Navy Looks To Renew Permits For Bombing And Sonar Exercises In The Northwest
The Navy is pursuing permits to conduct exercises in a large area of the Pacific Ocean. The Northwest Training and Testing Range stretches from Northern California to the Canadian border.
The Navy says they need the area to practice maneuvers with weapons – including sonar and explosives. Now the Navy is holding public hearings on its draft Environmental Impact Statement starting Wednesday.
The draft outlines Navy plans to conduct up to 100 mid-range active sonar tests off the coast of the Pacific Northwest each year. That type of sonar is particularly disturbing to marine mammals.

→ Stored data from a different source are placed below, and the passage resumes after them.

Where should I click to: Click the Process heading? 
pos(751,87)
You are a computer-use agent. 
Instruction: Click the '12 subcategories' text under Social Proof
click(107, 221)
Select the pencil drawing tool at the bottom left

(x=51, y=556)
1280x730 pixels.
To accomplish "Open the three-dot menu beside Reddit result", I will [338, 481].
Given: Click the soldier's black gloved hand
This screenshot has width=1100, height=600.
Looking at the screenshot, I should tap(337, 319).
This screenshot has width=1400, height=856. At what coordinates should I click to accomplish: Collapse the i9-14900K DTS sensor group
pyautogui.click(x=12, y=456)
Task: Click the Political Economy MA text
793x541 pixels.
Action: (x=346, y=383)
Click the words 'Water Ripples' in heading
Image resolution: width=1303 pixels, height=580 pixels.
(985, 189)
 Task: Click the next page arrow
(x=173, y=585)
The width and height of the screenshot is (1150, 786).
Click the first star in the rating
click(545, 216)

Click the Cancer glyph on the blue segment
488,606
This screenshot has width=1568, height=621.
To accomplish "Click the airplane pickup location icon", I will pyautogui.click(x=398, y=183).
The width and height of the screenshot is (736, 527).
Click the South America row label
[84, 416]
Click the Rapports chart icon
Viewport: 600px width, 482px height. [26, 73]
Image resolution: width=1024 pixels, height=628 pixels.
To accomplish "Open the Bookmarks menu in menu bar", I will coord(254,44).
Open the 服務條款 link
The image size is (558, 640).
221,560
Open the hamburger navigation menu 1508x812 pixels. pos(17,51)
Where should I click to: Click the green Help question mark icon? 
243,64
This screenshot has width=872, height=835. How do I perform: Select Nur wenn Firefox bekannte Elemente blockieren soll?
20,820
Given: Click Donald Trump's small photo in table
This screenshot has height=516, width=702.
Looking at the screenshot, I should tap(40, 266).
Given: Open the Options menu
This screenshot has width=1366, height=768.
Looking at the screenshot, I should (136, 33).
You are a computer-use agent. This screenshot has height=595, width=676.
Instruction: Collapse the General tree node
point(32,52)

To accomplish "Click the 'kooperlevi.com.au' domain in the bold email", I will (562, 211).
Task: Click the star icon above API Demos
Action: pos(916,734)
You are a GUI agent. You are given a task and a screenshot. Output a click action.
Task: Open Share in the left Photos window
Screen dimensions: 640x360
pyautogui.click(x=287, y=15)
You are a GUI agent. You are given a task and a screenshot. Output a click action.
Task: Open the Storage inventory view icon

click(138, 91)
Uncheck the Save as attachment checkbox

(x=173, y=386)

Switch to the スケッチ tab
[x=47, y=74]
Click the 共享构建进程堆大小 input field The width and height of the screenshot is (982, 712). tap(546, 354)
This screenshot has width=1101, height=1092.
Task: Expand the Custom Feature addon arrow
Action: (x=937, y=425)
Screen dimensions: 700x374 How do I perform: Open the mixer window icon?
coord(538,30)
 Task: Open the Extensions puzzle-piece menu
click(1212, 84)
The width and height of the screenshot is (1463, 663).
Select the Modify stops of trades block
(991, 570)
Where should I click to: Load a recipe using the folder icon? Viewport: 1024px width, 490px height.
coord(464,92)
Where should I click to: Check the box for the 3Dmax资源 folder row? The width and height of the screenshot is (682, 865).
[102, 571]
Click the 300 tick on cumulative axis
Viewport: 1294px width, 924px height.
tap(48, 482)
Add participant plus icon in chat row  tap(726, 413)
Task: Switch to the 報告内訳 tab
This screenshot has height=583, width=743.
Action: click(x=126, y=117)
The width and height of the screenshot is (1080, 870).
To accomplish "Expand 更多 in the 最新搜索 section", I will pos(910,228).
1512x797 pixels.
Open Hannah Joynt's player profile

The Navy also wants to conduct up to 30 bombing exercises per year in the range.
John Mosher is the Northwest Environmental program manager for the US Pacific Fleet.
“At some point realistic training, whether it’s with explosives or sonar, has to take place to be able to do them in case the real need occurs,” Mosher says.
Marine mammals, like porpoises, gray and fin whales, as well as endangered orcas, travel through the Naval training range.
Howard Garrett is with Orca Network, a group that has criticized the Navy in the past.
"There’s every real danger that orcas are going to stray into a live bombing range and we don’t want to see that,” Garrett says.
The first public hearing for the Northwest Training and Testing Range will be held in Port Orchard, Washington on Wednesday night. Several more will be held in Washington and Oregon in the coming weeks. The deadline for written comments is March 25.